What you are asked to do >>
Every entry should be copied exactly, with nothing added or dropped.

____

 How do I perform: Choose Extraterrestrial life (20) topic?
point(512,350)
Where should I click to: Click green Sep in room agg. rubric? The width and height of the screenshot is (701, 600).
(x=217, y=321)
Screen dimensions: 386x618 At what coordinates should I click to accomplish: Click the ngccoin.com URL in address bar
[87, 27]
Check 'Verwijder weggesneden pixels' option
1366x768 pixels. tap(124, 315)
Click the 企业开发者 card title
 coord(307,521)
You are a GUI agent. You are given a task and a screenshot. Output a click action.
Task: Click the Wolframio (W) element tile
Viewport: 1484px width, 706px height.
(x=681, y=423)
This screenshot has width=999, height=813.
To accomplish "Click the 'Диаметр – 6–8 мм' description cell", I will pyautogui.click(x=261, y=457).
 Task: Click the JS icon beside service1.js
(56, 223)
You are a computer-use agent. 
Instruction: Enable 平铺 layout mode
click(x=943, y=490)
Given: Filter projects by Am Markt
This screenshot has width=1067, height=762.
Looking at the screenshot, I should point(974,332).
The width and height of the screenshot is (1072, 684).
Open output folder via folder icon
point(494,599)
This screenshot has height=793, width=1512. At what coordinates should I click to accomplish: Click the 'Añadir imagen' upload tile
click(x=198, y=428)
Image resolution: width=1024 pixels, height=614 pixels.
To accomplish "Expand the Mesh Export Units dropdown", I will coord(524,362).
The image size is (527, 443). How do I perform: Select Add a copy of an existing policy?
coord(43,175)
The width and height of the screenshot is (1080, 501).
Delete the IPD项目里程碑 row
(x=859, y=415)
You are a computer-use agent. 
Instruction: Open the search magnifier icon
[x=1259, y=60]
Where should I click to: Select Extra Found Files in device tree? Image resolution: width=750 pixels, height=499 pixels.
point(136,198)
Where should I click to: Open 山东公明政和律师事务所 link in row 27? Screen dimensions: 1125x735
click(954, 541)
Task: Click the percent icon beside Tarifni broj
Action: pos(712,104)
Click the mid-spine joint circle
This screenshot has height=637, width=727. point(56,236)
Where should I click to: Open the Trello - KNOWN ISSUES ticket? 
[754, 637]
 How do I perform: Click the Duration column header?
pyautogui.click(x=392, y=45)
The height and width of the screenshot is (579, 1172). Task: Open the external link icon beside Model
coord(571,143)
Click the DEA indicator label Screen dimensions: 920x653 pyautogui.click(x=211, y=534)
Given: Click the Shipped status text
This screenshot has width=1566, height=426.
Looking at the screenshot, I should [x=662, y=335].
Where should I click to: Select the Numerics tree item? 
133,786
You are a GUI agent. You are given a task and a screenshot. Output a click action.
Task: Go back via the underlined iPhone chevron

____

Task response >>
 How do I perform: Choose Extraterrestrial life (20) topic?
point(512,350)
Where should I click to: Click green Sep in room agg. rubric? The width and height of the screenshot is (701, 600).
(x=217, y=321)
Screen dimensions: 386x618 At what coordinates should I click to accomplish: Click the ngccoin.com URL in address bar
[87, 27]
Check 'Verwijder weggesneden pixels' option
1366x768 pixels. tap(124, 315)
Click the 企业开发者 card title
 coord(307,521)
You are a GUI agent. You are given a task and a screenshot. Output a click action.
Task: Click the Wolframio (W) element tile
Viewport: 1484px width, 706px height.
(x=681, y=423)
This screenshot has width=999, height=813.
To accomplish "Click the 'Диаметр – 6–8 мм' description cell", I will pyautogui.click(x=261, y=457).
 Task: Click the JS icon beside service1.js
(56, 223)
You are a computer-use agent. 
Instruction: Enable 平铺 layout mode
click(x=943, y=490)
Given: Filter projects by Am Markt
This screenshot has width=1067, height=762.
Looking at the screenshot, I should point(974,332).
The width and height of the screenshot is (1072, 684).
Open output folder via folder icon
point(494,599)
This screenshot has height=793, width=1512. At what coordinates should I click to accomplish: Click the 'Añadir imagen' upload tile
click(x=198, y=428)
Image resolution: width=1024 pixels, height=614 pixels.
To accomplish "Expand the Mesh Export Units dropdown", I will coord(524,362).
The image size is (527, 443). How do I perform: Select Add a copy of an existing policy?
coord(43,175)
The width and height of the screenshot is (1080, 501).
Delete the IPD项目里程碑 row
(x=859, y=415)
You are a computer-use agent. 
Instruction: Open the search magnifier icon
[x=1259, y=60]
Where should I click to: Select Extra Found Files in device tree? Image resolution: width=750 pixels, height=499 pixels.
point(136,198)
Where should I click to: Open 山东公明政和律师事务所 link in row 27? Screen dimensions: 1125x735
click(954, 541)
Task: Click the percent icon beside Tarifni broj
Action: pos(712,104)
Click the mid-spine joint circle
This screenshot has height=637, width=727. point(56,236)
Where should I click to: Open the Trello - KNOWN ISSUES ticket? 
[754, 637]
 How do I perform: Click the Duration column header?
pyautogui.click(x=392, y=45)
The height and width of the screenshot is (579, 1172). Task: Open the external link icon beside Model
coord(571,143)
Click the DEA indicator label Screen dimensions: 920x653 pyautogui.click(x=211, y=534)
Given: Click the Shipped status text
This screenshot has width=1566, height=426.
Looking at the screenshot, I should [x=662, y=335].
Where should I click to: Select the Numerics tree item? 
133,786
You are a GUI agent. You are given a task and a screenshot. Output a click action.
Task: Go back via the underlined iPhone chevron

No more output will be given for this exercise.